Seminar — Jian Su

Speaker: Dr Jian Su, Institute for Infocomm Research (I2R), Singapore
Title: 1) Coreference Resolution in Biology Literature: a Machine Learning Approach
2) An effective method of using Web based information for Relation Extraction
Date: 23rd April 2008 at 12:00
Location: Room MLG.001 (Lecture Theatre) in the MIB Building

1) Coreference Resolution

Coreference resolution, the process of identifying different mentions of an entity, is a very important technology in a text-mining system. Only with it, text mining systems such as a Protein Protein Interaction extraction system, could capture and link information expressed with norminal mentions (eg. "this protein") and pronoun mentions (eg besides "it") name mentions (eg, "P50"). Compared with the work in news articles, the existing study of coreference resolution in biomedical texts is quite preliminary by only focusing on specific types of anaphors like pronouns or definite noun phrases, using heuristic methods, and running on small data sets. Therefore, there is a need for an in-depth exploration of this task in the biomedical domain.

In this talk, I'll present a learning-based approach to coreference resolution in the biomedical domain. In this study, we annotated a large scale coreference corpus, MedCo, which consists of 1,999 medline abstracts in the GENIA data set. We further proposed a detailed framework for the coreference resolution task, in which we augmented the traditional learning model by incorporating non-anaphors into training. Besides, we also explored various sources of knowledge for coreference resolution, particularly, those that can deal with the complexity of biomedical texts.

The evaluation on our corpus showed promising results. We achieved a high precision of 86.2% with a reasonable recall of 63.9%, obtaining an F-measure of 73.4%. The results also suggested that our augmented learning model significantly boosts precision (up to 23.7%) without much loss in recall (less than 5%), which brings a gain of 8% in F-measure.

2) Relation Extraction

In this talk, I'll address our method that incorporates paraphrase information from the Web to boost the performance of a supervised relation extraction system. Contextual information is extracted from the Web using a semi-supervised process, and summarized by skip-bigram overlap measures over the entire extract. This allows the capture of local contextual information as well as more distant associations. A statistically significant boost in relation extraction performance is observed.

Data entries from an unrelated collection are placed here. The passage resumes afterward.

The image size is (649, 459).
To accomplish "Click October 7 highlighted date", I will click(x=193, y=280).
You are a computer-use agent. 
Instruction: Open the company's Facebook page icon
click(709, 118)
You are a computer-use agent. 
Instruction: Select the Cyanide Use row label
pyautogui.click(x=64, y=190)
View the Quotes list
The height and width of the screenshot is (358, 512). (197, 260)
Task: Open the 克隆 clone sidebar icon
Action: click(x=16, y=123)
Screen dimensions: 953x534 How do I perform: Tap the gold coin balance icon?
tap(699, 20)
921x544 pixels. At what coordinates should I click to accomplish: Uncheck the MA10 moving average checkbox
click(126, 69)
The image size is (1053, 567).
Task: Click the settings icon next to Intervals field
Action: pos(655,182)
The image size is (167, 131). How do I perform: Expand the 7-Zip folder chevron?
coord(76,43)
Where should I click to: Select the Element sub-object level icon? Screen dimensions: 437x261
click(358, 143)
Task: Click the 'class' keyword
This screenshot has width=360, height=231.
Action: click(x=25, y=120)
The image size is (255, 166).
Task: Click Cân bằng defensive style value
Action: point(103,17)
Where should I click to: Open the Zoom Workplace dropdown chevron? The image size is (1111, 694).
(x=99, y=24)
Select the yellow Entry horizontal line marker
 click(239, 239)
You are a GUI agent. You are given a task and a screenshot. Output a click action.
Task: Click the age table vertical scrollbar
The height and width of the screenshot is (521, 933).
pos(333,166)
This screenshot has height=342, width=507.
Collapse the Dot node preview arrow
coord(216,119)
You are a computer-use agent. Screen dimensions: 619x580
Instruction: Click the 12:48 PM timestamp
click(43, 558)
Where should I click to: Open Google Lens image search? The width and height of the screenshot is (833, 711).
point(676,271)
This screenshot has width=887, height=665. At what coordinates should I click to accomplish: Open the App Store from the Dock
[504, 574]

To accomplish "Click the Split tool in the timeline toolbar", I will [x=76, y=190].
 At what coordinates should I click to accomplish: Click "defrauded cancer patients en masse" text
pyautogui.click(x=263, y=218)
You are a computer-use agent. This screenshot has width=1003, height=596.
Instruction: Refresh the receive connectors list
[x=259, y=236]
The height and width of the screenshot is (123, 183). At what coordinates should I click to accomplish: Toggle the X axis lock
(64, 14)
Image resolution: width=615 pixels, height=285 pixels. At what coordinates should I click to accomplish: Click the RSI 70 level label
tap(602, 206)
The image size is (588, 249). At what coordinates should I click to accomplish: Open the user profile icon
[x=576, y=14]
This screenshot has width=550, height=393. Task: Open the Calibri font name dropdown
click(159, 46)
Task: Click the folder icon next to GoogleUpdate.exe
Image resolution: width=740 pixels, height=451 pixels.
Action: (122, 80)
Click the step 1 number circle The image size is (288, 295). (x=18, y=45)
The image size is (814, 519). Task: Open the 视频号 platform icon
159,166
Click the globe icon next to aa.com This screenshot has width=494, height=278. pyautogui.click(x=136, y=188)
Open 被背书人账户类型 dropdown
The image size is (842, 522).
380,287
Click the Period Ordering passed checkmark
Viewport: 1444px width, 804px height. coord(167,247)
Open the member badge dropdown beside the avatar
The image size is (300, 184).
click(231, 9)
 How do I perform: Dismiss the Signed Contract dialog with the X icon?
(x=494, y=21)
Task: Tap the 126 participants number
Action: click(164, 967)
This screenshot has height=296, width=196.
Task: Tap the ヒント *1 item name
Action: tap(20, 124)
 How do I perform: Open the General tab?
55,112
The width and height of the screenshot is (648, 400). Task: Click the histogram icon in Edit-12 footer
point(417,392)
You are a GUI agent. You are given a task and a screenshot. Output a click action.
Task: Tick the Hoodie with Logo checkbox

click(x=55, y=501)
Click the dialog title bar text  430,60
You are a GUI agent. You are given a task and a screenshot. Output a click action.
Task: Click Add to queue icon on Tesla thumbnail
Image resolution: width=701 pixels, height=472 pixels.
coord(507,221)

Two extensions, thematic clustering and hypernym expansion are investigated. In tandem with thematic clustering to reduce noise in the paraphrase extraction, we attempt to increase the coverage of our search for paraphrases using hypernym expansion. Evaluation of our method on the ACE 2004 corpus shows that it out-performs the baseline SVM-based supervised learning algorithm across almost all major ACE relation types, by a margin of up to 31%. This approach could be extend to relation extraction in biology literature, such as protein protein interaction extraction as well.